Minister of National Security Dr Bernard Nottage.
By SANCHESKA BROWN
Tribune Staff Reporter
THE government has invited a special task force from the US’ Federal Bureau of Investigation to assist local law enforcement agencies in combating “the drug and gang culture”, according to Minister of National Security Dr Bernard Nottage.
In an interview with The Tribune at police headquarters on Saturday, Dr Nottage said he, as well as Commissioner of Police Ellison Greenslade, will give an update on the government’s new crime fighting strategies this week.
Earlier this month, Dr Nottage met with US officials at FBI headquarters in Washington, DC, to discuss concerns surrounding the crime problem in The Bahamas.
Dr Nottage said he was made aware of a number of crime fighting strategies in those meetings that, if implemented in The Bahamas, could “significantly reduce the crime problem”.

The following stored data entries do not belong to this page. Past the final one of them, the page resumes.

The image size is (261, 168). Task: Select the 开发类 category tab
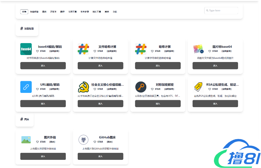tap(53, 12)
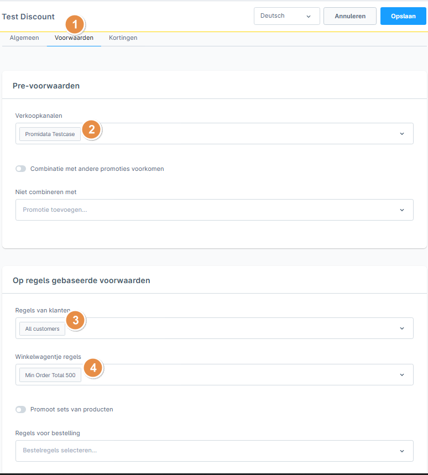The image size is (428, 475).
Task: Open the Kortingen tab
Action: [x=123, y=38]
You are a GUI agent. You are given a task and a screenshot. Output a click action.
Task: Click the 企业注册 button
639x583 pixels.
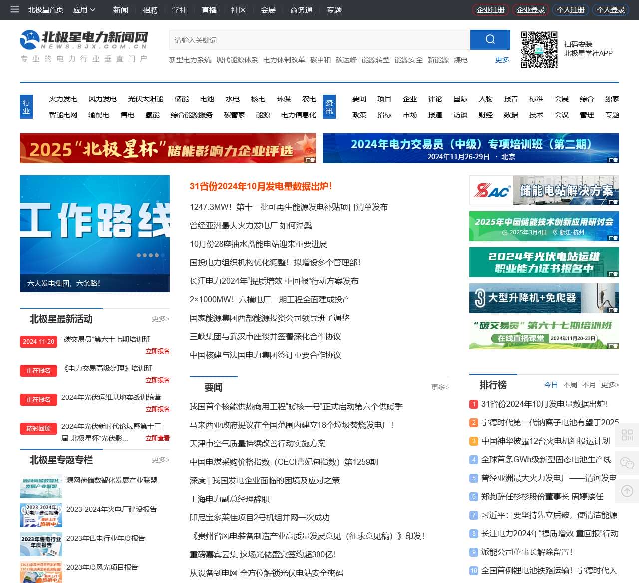(x=490, y=10)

“There are issues on the crime front in The Bahamas that are difficult particularly the whole question of gangs.
“There seems to me to be a connection between drugs, guns and gangs and the gangs are primarily made up of at risk young men,” Dr Nottage said.
“The gang culture is at the root of many of the murders and it is our impression that people are really very concerned about the number of murders in the country, more than anything else, more than any other crime. So it is important for us to look at how other people are fighting this problem in other parts of the world and one of the places we went to look at what they are doing is Washington.

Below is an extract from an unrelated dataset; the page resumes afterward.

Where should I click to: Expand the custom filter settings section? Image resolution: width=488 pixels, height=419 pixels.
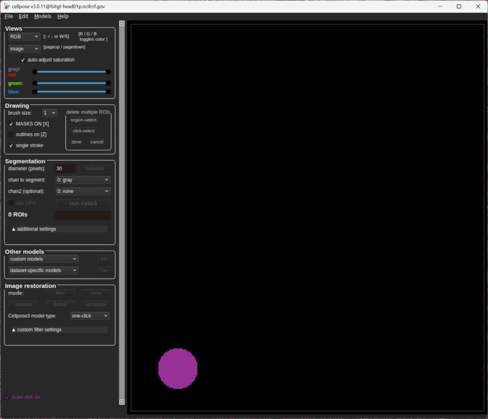59,330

“The FBI has a number of gang task forces in different parts of the United States which are using new strategies in dealing with gangs and we went to look at that and the truth of the matter is what we have seen is a lot that is different than what we are doing here. So the prime minister is of the view that it may assist us and assist law enforcement agencies to invite a task force (from the) FBI to come to the Bahamas to look at what we are doing and advise us. Consultation is something we have in other areas of governance but we have not done a lot of that in law enforcement and I think it will do us well to have that kind of exposure and let them see what challenges we have and what suggestions they may have for us.”

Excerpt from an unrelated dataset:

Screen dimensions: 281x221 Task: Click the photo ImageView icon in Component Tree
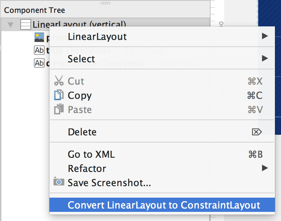[39, 37]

Last month, Prime Minister Perry Christie vowed that the government would introduce “tougher measures” to combat crime in 2016. During his Christmas address to the nation, Mr Christie said reducing crime is “a challenge of the highest priority” and the government is determined to “wrestle it to the ground in the New Year.”
The country recorded 149 murders last year, the highest ever in the history of the Bahamas. The previous murder record came in 2011, under the Ingraham administration, which saw 127 killings that year.
The country has already recorded four murders this month.